In May, the Condé Nast-owned fashion glossy attracted a record 13.6 million unique visitors, according to comScore, boosted by coverage of the Met Gala and the royal wedding. But whereas Facebook drove traffic around such events in years past, the traffic this year came from Google, email and Instagram.

In May, search traffic — which accounts for 54 percent of Vogue’s desktop traffic, according to SimilarWeb — was up 73 percent year over year, per Vogue. Newsletter traffic grew 32 percent, and Instagram traffic increased 139 percent. Facebook unique visits were down 30 percent on the same basis; Vogue wouldn’t share exact traffic numbers.

That diversification is the result of a longterm push to grow search traffic overall as Facebook has steadily cut back the amount of referral traffic it sends publishers.

“With the impending decline of Facebook, we had to get in on focusing on search early on, knowing the benefits could take quite some time to pay off,” Vogue digital director Anna-Lisa Yabsley said. “I really think we laid the groundwork very successfully.”

Vogue’s editors, audience development team and Condé Nast’s corporate SEO team started focusing on long-tail, evergreen content like posts about specific designers’ collections, where ranking high in searches for information about a designer or collection was a priority.

“If we can’t win in that, then we’re not supporting this brand appropriately,” said Sally Singer, Vogue’s creative digital director.

Yabsley said upward of 25 to 30 percent of weekly editorial output is now evergreen, in the form of new or updated pieces.

Not that Vogue is above covering news stories it knows its audience will like. It assigned two writers to cover the wedding between Meghan Markle and Prince Harry, and royal wedding coverage accounted for 15 percent of Vogue’s traffic in May for 48 hours after it occurred.

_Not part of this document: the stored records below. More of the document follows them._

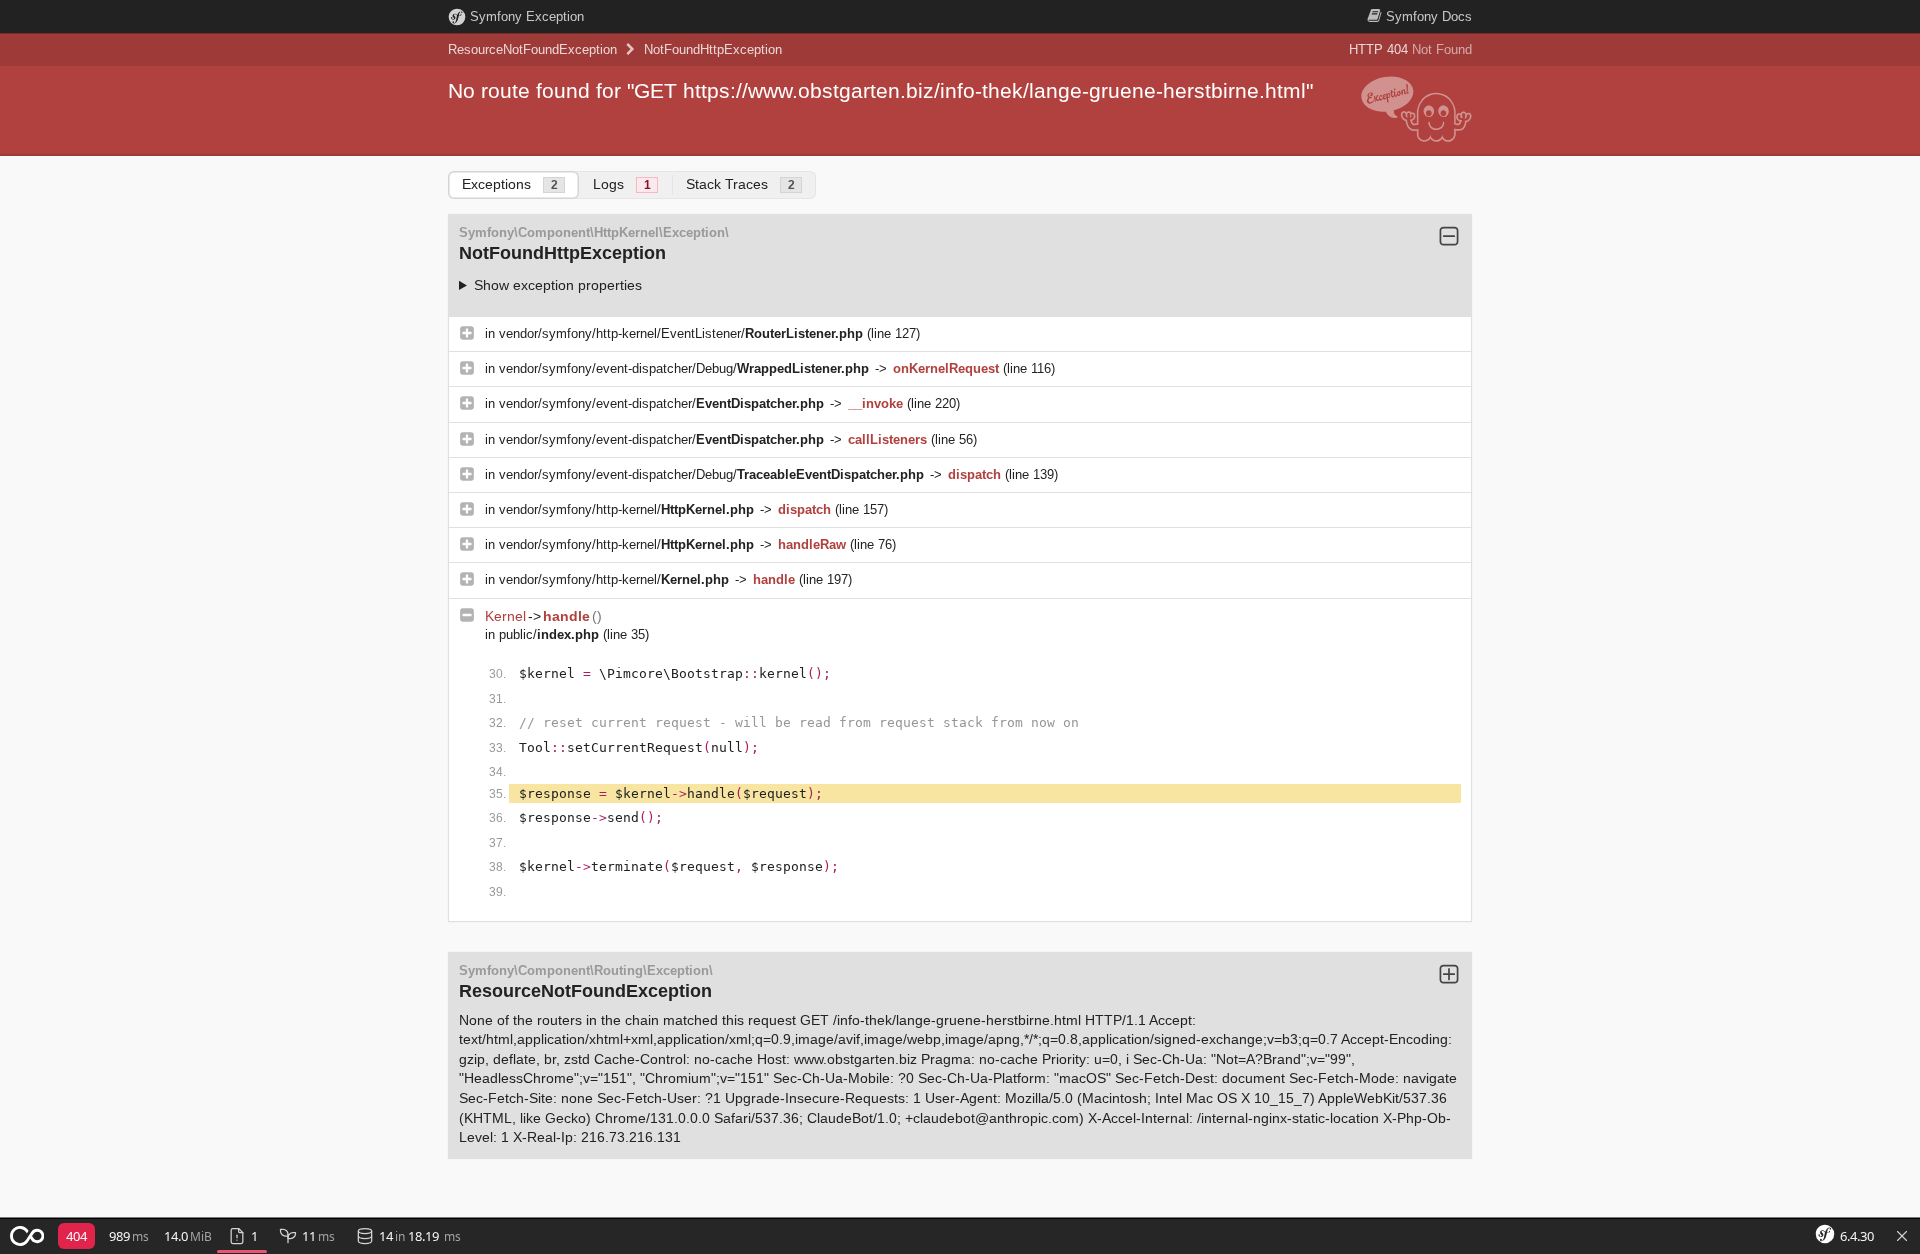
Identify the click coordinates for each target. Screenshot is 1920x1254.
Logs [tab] (622, 184)
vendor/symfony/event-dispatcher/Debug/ (684, 368)
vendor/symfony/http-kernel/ (626, 509)
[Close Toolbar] (1902, 1237)
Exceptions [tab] (510, 184)
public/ (549, 634)
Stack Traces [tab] (740, 184)
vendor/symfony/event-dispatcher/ (661, 403)
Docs (1429, 16)
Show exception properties (558, 285)
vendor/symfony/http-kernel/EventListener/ (681, 333)
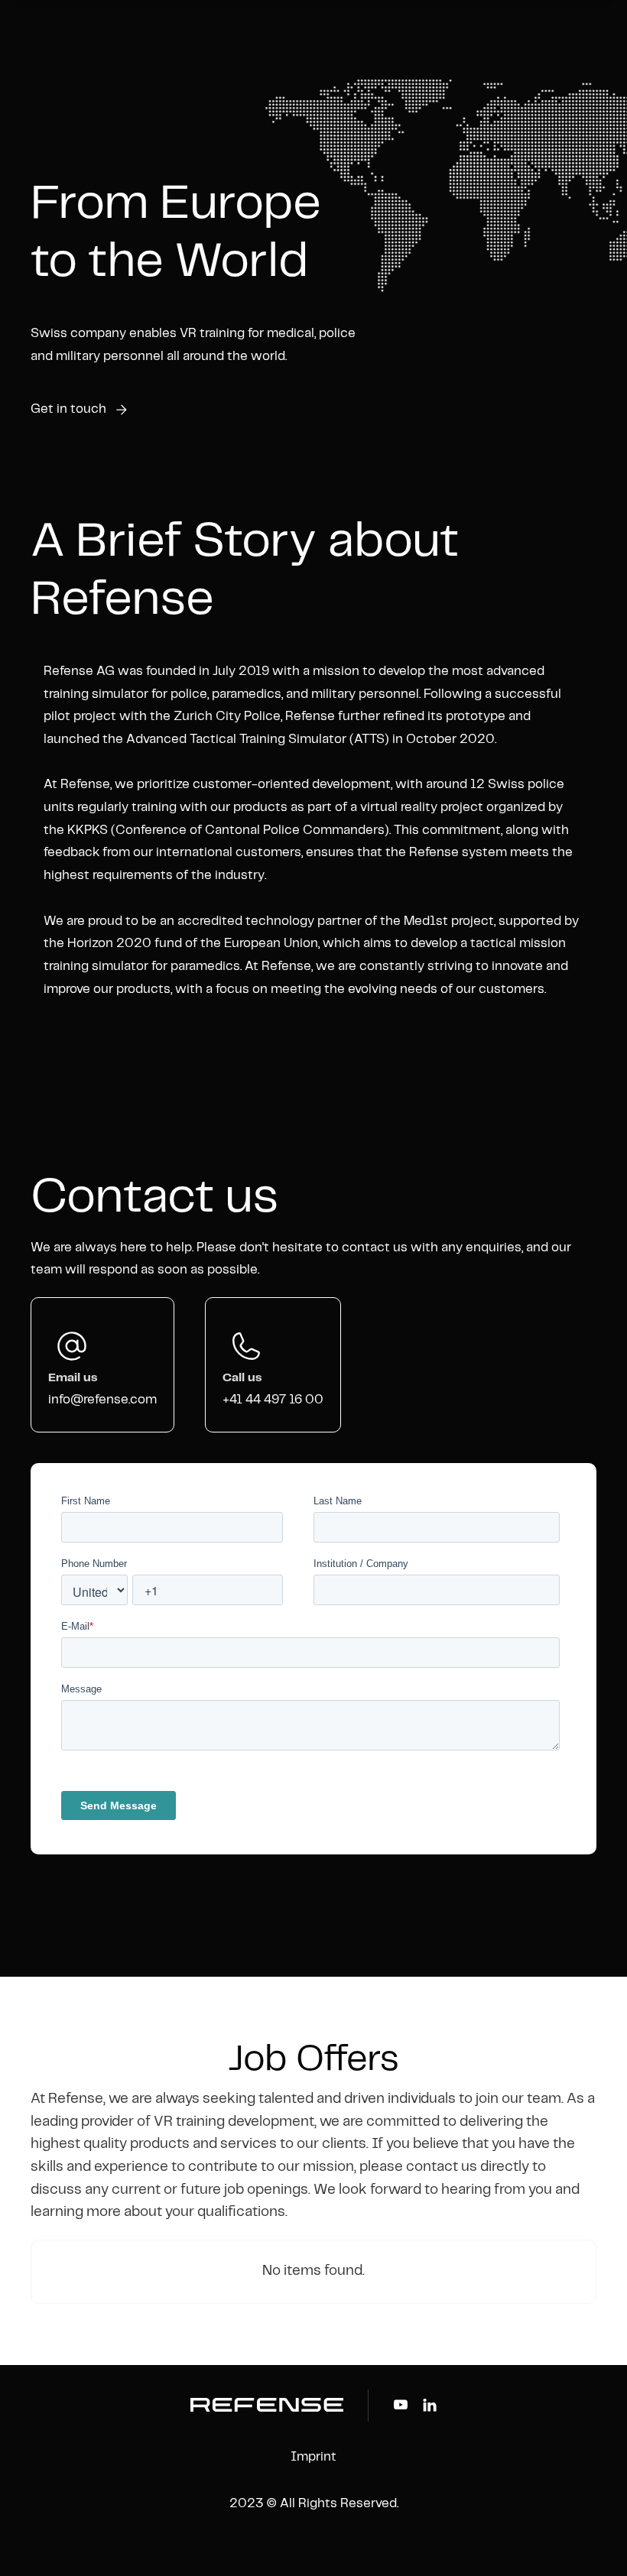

Vogue also gets a lot more traffic from Facebook-owned Instagram, where its follower count on its core Instagram account (@voguemagazine, not to be confused with @vogue) grew about 13 percent to 18.5 million followers in the past year. In that time, traffic from Instagram grew over 130 percent, in part by focusing on news like Anthony Bourdain’s death and the NBA Finals. Vogue drives traffic through links in its Instagram bio and Instagram Stories, which has become an increasingly common source of referral traffic for publishers.

“It’s used as a news source now,” Yabsley said. “We increased our posting schedule to include breaking news and exclusives, solely as a reaction to the audience.”

That was especially true in May. Vogue’s main account more than doubled its weekly Instagram post output during the week of the Met Gala, according to CrowdTangle. Its Met Gala Instagram videos amassed over 37 million views within 72 hours of the event.

“It’s really important for us not to focus on any of our platforms as solely a distribution method for our content,” Yabsley said. “We’re not going to do something just because we know it’s going to get traffic.”

Note: An earlier version of this story said that royal wedding content accounted for 15 percent of Vogue traffic in May. It accounted for 15 percent over a two-day period.